For the entire 8 hours in the plane, one of the children in front of me was crying. As soon as the parents got brother calmed down, sister would blow her top. Clearly overtired, they just couldn’t settle down. The only thing that caused people to roll their eyes more than the captain’s announcements explaining delays were the antics of these children.
I felt very sorry for the mom and dad. They were working so hard. They read, they sang, they bounced, and they bribed. When a woman in front of them turned to give a dirty look, the mom explained, “I’m trying!” I was about to offer to buy them cocktails when I saw they already ordered beer from the flight attendant.
When we finally made it to our destination and prepared to de-plane, the woman next to me quietly complimented my children on how well they behaved. Then a man behind us chimed in with what a great job I did with my kids. I politely accepted their compliments because, truth be told, my kids did a phenomenal job. However, part of me couldn’t help but feel that the reason they were outwardly praising me was because they couldn’t tell the mom in front of me what they thought of her children. My kids looked like angels compared to those demons in row 30. I heard these folks murmur all flight. I knew they were not happy with the kids melting down. And who would be?
Let’s face it. Hearing kids cry for hours is awful. We all want to lean back and have a peaceful flight. But the people for whom that flight was hardest was that family. I’ve been in their shoes. You make the best plans you can, and sometimes things just go horribly wrong.
It’s not that my parenting was spot on during this flight or that my kids were faultless. We just got lucky on the roulette wheel of kid travel. Kids have bad days. Adults have bad days. We each, at one time or another, have been the person at whom strangers rolled their eyes. The best we can do is cut each other some slack, utilize the ear plugs or headphones we should have brought on the flight as responsible travelers, and keep our grimaces to ourselves.
But why make little kids travel? Why put them and everyone else through it? Because sometimes you need to get from A to B in life even when it isn’t ideal.
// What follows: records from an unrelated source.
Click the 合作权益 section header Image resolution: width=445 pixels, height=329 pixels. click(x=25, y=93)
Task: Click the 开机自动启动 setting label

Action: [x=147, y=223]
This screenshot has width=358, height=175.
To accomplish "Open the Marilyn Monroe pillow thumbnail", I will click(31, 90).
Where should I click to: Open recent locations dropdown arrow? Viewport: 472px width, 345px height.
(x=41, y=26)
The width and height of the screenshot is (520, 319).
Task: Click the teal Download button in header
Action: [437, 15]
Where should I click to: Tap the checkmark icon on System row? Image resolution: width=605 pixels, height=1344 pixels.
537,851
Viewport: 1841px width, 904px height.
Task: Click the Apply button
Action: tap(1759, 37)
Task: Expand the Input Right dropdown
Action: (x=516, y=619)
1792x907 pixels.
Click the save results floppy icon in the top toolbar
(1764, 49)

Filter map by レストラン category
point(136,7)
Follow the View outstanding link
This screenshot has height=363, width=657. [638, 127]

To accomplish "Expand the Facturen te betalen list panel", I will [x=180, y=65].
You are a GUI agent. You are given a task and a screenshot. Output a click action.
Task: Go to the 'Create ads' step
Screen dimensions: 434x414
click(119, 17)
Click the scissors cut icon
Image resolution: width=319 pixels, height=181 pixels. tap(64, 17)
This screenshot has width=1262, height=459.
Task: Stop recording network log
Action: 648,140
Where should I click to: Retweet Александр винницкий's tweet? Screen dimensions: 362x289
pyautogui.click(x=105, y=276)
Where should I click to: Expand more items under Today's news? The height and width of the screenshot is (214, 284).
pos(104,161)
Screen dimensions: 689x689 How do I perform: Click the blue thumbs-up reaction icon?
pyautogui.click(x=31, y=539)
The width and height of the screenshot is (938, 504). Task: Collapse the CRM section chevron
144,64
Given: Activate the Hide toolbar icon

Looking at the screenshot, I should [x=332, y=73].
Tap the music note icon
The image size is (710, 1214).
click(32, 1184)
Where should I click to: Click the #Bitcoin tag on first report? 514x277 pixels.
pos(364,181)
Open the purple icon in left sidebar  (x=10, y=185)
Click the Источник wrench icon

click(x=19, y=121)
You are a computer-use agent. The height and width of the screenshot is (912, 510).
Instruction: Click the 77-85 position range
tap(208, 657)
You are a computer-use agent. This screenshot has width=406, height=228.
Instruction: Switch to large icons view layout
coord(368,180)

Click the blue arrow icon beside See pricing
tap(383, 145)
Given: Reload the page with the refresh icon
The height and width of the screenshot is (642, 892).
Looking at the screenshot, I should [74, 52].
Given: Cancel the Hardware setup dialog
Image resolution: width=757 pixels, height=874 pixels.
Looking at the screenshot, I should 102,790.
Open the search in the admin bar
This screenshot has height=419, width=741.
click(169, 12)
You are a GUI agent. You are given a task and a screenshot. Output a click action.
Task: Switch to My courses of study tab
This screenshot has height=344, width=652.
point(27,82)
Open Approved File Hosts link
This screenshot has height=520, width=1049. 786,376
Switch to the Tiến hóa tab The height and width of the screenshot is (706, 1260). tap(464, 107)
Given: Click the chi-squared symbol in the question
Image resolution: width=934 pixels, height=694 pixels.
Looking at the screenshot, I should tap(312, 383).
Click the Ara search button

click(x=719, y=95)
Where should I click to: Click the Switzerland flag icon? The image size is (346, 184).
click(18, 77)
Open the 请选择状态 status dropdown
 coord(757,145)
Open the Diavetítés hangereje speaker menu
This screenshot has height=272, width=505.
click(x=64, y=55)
There could be a sick family member, a newborn cousin, or a returning service-person on the other end of that flight. This visit might be life-changing for everyone involved. As for this particular family, I overheard that “Auntie Rose” was the intended recipient of continual kid hugs.
I was reminded of a flight I took with both of my boys when my youngest was 13 months old. Traveling alone with them was not easy. At that age, you cannot reason why one needs to stay put while the fasten seat belt sign is on. However, at our destination, my baby got to play with his 90 year old great-grandmother before she fell into decline with dementia. The subsequent visits with her were never the same, and she soon after passed away. I have video of them playing together, which I can show him in the years to come to remind him of his Babci, whom he won’t remember meeting but with whom he did get to bond. So yes, that difficult flight was totally worth it.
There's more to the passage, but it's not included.